Si suppone che tali maiali fossero destinati all'esportazione, anche perché sono scarse le ossa degli arti posteriori, che servivano per confezionare i prosciutti. Questa esportazione avveniva già nel V secolo a. C. e denota la grande diffusione dell'allevamento del maiale nelle selve padane, come già attesta, all'incirca allo stesso momento di Varrone, anche il geografo greco Strabone.

L'economia complessiva del Monte Barro era diversificata e cercava di sfruttare al meglio le risorse a portata di mano secondo una filosofia economica che si intensifica con il procedere del Medioevo. Il paesaggio a mosaico del Monte Barro e di tanti altri rilievi di bassa o media altezza, in cui coesistono boschi "naturali" nella parte Nord, castagneti e coltivi sulla parte sud, con terrazzamento di alcuni pendii, è un retaggio della tecnologia agricola romana, parzialmente persasi nell'alto medioevo e ripristinata in forme più moderne in età contemporanea.

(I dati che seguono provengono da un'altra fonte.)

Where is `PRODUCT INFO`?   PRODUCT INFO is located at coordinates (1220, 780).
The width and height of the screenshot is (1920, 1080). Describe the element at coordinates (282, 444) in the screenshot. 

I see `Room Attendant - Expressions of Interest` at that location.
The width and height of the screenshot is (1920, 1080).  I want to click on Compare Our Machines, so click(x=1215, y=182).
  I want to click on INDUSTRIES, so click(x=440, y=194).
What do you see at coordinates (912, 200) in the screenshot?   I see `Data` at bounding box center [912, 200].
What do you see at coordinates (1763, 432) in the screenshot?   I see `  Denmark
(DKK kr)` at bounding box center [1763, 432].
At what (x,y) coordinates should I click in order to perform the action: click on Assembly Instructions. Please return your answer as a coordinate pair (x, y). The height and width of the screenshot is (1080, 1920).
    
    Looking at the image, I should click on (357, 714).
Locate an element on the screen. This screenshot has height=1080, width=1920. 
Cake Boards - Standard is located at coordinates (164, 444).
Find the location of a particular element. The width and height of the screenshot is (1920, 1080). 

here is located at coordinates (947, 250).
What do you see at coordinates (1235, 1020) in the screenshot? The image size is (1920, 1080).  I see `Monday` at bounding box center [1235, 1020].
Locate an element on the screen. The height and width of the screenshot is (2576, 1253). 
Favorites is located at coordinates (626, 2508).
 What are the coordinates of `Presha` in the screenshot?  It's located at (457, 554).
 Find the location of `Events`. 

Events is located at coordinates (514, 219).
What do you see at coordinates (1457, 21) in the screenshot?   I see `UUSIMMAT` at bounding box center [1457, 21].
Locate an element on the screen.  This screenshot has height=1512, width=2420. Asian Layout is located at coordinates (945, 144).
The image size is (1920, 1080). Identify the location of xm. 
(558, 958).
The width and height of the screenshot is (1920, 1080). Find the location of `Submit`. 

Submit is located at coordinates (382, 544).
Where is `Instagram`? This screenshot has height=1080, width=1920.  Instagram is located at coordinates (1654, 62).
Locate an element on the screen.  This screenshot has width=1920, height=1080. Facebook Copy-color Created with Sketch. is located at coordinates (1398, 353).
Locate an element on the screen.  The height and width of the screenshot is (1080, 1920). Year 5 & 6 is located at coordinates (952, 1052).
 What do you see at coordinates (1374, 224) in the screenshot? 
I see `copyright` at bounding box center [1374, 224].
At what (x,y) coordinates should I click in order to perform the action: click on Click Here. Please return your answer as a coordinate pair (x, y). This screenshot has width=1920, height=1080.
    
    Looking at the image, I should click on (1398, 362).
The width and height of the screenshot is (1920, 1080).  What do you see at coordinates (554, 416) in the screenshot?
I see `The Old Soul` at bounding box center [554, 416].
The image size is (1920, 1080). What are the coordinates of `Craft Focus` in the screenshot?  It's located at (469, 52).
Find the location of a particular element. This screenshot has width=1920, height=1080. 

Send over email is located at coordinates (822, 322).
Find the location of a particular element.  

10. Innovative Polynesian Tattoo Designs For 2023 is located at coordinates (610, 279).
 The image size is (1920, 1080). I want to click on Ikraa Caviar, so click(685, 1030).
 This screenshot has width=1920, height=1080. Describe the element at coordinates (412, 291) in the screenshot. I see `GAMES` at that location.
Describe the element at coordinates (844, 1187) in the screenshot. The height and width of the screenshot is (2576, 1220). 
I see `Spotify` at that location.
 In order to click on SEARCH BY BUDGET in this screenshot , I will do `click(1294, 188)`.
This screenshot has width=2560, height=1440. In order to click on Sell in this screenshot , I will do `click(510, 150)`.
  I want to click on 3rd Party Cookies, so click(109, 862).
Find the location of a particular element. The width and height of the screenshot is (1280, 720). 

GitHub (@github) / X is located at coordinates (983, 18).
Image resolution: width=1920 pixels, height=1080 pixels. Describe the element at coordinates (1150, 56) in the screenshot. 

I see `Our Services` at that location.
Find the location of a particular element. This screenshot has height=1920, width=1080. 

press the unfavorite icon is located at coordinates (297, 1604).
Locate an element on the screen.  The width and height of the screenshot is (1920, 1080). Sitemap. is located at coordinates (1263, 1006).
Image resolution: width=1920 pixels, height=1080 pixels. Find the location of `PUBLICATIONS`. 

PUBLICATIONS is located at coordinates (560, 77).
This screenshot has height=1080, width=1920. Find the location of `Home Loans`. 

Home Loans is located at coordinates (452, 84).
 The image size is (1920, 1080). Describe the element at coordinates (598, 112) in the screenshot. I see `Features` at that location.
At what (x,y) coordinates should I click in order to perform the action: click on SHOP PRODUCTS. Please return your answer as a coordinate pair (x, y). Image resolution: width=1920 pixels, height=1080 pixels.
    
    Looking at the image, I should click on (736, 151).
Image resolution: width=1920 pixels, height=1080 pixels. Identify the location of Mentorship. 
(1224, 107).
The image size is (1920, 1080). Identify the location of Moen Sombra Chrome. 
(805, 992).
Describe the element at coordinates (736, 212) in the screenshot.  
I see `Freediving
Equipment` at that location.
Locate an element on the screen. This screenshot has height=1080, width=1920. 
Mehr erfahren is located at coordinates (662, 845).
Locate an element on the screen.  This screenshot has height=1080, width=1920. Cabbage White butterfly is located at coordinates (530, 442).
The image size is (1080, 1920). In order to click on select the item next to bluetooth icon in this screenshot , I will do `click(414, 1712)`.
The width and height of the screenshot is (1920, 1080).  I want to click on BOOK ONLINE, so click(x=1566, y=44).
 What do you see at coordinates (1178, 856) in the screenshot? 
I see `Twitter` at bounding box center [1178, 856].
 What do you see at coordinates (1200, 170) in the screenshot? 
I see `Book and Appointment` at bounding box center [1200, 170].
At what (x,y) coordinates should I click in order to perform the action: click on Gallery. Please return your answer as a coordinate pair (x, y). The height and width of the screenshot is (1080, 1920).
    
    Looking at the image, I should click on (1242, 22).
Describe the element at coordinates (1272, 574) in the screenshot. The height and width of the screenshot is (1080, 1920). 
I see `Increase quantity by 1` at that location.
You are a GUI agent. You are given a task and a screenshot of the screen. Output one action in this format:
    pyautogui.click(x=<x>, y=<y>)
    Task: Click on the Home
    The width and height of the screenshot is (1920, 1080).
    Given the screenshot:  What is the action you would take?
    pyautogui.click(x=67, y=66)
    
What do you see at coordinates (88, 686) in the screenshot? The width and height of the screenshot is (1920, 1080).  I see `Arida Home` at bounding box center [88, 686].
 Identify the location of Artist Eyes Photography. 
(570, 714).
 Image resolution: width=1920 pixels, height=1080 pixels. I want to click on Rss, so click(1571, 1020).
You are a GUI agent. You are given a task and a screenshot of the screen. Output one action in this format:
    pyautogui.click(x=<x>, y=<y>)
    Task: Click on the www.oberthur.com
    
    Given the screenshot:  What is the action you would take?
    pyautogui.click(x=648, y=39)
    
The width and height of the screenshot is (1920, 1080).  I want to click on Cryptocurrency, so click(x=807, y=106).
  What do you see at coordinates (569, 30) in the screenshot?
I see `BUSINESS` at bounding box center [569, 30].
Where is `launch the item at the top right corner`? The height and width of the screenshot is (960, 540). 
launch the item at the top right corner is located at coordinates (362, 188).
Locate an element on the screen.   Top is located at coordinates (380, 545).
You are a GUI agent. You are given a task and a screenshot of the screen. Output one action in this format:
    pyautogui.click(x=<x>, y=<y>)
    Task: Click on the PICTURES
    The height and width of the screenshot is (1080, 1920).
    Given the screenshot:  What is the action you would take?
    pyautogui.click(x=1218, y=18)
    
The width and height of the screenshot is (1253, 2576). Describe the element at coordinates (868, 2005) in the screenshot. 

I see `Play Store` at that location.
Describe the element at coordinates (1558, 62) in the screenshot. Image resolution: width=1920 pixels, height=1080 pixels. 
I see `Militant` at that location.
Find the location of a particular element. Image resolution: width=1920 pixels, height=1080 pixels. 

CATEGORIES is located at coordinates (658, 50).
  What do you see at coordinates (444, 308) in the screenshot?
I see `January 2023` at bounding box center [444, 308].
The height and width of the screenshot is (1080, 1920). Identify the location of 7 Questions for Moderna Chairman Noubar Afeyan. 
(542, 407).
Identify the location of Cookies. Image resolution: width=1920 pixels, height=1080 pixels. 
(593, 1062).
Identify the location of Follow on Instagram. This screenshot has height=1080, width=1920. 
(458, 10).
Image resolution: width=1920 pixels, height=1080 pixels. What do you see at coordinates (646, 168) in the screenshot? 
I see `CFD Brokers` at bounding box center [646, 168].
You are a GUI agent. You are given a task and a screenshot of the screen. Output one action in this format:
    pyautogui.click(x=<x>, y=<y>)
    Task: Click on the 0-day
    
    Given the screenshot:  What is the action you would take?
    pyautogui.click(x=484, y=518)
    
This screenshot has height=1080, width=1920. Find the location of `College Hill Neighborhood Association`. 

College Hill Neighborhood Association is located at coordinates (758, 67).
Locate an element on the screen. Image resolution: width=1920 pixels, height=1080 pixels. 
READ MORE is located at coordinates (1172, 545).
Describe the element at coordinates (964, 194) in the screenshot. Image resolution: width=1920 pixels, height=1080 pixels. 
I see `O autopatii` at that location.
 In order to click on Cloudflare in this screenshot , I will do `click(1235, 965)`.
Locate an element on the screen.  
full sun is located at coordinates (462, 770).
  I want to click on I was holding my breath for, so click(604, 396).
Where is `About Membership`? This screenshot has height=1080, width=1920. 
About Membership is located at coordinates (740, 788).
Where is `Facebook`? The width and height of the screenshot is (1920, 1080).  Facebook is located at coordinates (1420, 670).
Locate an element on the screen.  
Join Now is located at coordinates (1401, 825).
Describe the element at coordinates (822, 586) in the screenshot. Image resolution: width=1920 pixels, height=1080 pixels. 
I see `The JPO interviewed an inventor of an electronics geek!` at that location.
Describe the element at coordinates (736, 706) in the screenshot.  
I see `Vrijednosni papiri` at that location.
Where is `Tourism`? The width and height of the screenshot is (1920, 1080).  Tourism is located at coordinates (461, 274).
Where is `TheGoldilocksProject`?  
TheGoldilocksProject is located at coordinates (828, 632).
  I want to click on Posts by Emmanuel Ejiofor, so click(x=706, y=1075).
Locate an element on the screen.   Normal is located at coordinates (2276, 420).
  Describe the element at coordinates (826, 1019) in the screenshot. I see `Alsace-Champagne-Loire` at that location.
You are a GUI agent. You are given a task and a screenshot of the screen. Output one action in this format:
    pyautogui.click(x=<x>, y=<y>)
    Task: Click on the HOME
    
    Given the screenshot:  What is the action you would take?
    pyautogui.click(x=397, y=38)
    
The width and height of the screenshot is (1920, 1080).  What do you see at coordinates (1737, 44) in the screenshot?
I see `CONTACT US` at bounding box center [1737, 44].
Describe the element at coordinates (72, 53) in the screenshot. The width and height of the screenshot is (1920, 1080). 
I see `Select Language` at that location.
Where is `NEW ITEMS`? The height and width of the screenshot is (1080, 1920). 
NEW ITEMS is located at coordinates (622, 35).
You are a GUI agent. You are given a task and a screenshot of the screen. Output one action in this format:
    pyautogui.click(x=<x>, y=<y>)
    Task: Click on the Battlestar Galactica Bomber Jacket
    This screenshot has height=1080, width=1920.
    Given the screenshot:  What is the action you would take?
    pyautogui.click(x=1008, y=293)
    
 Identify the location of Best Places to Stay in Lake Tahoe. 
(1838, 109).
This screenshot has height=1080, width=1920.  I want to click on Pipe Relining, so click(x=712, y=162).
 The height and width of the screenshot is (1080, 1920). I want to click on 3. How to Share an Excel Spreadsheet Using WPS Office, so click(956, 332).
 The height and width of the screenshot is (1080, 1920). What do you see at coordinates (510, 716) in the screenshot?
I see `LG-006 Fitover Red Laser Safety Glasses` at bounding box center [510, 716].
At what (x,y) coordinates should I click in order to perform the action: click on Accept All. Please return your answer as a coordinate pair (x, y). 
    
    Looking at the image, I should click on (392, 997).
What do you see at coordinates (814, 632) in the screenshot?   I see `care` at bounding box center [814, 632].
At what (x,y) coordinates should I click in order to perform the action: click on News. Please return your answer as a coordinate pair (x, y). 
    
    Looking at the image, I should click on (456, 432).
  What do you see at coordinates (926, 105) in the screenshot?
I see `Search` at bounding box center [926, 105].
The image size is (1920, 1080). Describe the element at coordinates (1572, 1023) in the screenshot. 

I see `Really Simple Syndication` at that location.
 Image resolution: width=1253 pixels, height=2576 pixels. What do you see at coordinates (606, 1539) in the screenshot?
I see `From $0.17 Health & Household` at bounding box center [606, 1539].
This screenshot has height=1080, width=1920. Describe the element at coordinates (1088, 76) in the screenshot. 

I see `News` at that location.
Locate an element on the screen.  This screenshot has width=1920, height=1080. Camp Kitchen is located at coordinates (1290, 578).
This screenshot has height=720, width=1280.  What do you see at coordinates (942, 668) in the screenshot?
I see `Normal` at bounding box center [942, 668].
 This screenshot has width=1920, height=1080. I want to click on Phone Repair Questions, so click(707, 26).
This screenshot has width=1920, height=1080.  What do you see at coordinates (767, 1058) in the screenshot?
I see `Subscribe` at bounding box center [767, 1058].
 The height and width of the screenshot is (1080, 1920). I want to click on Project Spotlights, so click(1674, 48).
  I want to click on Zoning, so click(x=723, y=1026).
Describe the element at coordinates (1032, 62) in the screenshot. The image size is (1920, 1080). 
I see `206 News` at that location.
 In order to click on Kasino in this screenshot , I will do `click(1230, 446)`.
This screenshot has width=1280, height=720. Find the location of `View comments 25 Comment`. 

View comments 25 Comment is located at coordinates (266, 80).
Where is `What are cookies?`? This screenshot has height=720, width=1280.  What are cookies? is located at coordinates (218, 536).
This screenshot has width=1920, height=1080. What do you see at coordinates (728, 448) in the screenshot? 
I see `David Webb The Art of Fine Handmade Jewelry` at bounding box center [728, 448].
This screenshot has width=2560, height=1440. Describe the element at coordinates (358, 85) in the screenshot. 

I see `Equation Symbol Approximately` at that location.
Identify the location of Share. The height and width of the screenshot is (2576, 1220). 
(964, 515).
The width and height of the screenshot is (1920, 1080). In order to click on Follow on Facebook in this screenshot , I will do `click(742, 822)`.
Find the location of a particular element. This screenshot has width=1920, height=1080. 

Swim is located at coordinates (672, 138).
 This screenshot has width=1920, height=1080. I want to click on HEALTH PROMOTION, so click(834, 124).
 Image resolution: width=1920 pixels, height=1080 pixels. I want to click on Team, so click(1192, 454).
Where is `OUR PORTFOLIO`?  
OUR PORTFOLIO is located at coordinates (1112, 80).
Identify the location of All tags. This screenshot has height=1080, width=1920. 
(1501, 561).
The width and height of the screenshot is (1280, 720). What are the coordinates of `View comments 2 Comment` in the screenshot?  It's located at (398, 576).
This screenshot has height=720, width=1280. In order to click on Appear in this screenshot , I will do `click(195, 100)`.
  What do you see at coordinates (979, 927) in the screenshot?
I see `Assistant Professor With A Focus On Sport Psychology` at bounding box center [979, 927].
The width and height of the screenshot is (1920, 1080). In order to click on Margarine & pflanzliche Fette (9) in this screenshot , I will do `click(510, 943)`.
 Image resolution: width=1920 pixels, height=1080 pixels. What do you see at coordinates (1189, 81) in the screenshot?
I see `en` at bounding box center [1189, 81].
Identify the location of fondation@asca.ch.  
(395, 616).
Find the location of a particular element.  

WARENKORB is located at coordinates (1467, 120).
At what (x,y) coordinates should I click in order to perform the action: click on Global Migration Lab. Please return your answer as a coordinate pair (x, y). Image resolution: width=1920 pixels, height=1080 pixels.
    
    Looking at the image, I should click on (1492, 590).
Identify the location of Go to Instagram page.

Da un punto di vista teorico il paesaggio della Brianza, negli ultimi 8.000 anni non avrebbe dovuto subire grandi modifiche. Dopo il ritiro dei ghiacciai e il miglioramento del clima, la temperatura si era stabilizzata su medie simili a quelle attuali. C'è stato un riscaldamento durante il Neolitico e diverse fasi fredde, di cui la più acuta ha avuto luogo circa un secolo fa senza catastrofiche conseguenze sull'ambiente. In età romana si è verificato un periodo un po' più caldo nei primi secoli dell'impero e un raffreddamento verso il V secolo d. C. La modificazione del paesaggio brianzolo che abbiamo delineato non è dipesa pertanto da sostanziali variazioni naturali del clima, quanto piuttosto dalla incessante e sempre più intensa attività umana. L'uomo quindi, nel bene e nel male, è stato il principale fattore di cambiamento del paesaggio della Brianza.

 

 

Indicazioni bibliografiche

 

P. BIAGI, R. CAIMI, L. CASTELLETTI, R. DE MARINIS, S. DI MARTINO, A. MASPERO 1994, Note sugli scavi a Erbonne, località Cimitero, Comune di S. Fedele Intelvi, "Rivista Archeologica dell'Antica Provincia e Diocesi di Como" pp. 5-36.

G. P. BROGIOLO, L. CASTELLETTI (a cura di ) 1991, Archeologia a Monte Barro I, Il grande edificio e le torri, Lecco.

L. CASTELLETTI, F. D'ERRICO, L. LEONI 1983, Il sito mesolitico del Monte Cornizzolo (Prealpi Lombarde Occidentali), "Preistoria Alpina" 19, pp. 213-220.

L. CASTELLETTI 1990, Storia della vegetazione e del clima negli ultimi 15.000 anni. In: F. CAIANI (a cura di) Albate, la gente e la sua storia, Como.